HOME, AturUang

Mengelola Keuangan dengan Konsep Syariah agar Bahagia Dunia Akhirat

Mengelola Keuangan dengan Konsep Syariah agar Bahagia Dunia Akhirat

MOMSMONEY.ID -Perencanaan keuangan secara syariah kini semakin dikenal masyarakat Indonesia. Maklum, semakin banyak kaum muslim yang membutuhkan penerapan prinsip syariah dalam pengelolaan keuangan pribadi atau rumah tangga. 

Sesuai konsepnya, perencanaan keuangan syariah berarti perencanaan keuangan yang menerapkan prinsip syariah Islam. 

Menurut Mike Rini, perencana keuangan dari MRE Financial & Advisory, perencanaan keuangan syariah adalah bagaimana mencapai tujuan keuangan dengan cara yang baik sesuai syariat Islam.

Dalam perencanaan keuangan syariah, lanjut Mike, harta dipandang sebagai titipan Sang Pencipta.

▶ [TUGAS 1] Tuliskan kembali bagian kutipan dokumen mulai dari "Sesuai konsepnya, perencanaan" sampai dengan "titipan Sang Pencipta.", tanpa perubahan.
▶ [TUGAS 2]
Jawab berdasarkan kutipan dokumen:
(a) Mike Rini adalah perencana keuangan dari lembaga apa?
(b) Menurut kutipan dokumen, perencanaan keuangan syariah menerapkan prinsip apa?
(c) Dalam perencanaan keuangan syariah, harta dipandang sebagai apa?

Item dari sumber data:
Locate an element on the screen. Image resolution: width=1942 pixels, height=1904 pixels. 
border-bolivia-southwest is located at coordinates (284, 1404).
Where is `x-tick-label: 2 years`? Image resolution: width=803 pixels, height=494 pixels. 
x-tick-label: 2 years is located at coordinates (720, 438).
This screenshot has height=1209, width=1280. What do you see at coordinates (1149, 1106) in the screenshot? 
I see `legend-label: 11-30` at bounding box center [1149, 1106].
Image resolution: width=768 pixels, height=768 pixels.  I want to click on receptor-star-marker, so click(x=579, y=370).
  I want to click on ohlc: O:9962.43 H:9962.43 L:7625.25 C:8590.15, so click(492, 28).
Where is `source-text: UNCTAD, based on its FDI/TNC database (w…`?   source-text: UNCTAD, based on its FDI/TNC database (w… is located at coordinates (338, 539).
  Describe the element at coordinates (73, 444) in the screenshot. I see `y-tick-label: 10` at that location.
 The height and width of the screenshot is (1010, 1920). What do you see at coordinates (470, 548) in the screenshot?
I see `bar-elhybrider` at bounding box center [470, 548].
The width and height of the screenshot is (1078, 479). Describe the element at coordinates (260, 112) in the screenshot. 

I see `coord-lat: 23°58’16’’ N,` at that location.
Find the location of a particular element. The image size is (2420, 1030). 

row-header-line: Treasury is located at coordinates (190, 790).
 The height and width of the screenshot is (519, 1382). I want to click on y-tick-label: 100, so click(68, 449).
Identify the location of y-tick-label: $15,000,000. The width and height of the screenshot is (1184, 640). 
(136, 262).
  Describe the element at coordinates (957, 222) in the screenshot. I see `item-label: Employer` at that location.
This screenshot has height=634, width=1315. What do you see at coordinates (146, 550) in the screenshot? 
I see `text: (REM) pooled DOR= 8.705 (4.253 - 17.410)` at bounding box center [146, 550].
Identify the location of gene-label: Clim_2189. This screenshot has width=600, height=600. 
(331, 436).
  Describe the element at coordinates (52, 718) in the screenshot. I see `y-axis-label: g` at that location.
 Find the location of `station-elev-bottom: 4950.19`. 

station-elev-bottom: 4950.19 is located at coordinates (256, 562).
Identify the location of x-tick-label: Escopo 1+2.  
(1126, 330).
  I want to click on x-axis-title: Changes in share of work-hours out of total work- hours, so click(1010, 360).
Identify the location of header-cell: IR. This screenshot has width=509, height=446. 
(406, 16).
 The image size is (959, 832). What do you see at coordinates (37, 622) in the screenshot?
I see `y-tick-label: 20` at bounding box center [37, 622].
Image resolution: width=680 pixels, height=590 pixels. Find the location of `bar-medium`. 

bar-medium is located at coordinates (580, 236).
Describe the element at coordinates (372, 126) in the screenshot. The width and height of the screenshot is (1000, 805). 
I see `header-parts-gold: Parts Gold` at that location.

▶ [KELUARAN 1]
Sesuai konsepnya, perencanaan keuangan syariah berarti perencanaan keuangan yang menerapkan prinsip syariah Islam. 

Menurut Mike Rini, perencana keuangan dari MRE Financial & Advisory, perencanaan keuangan syariah adalah bagaimana mencapai tujuan keuangan dengan cara yang baik sesuai syariat Islam.

Dalam perencanaan keuangan syariah, lanjut Mike, harta dipandang sebagai titipan Sang Pencipta.

▶ [KELUARAN 2]
(a) MRE Financial & Advisory.
(b) Prinsip syariah Islam.
(c) Titipan Sang Pencipta.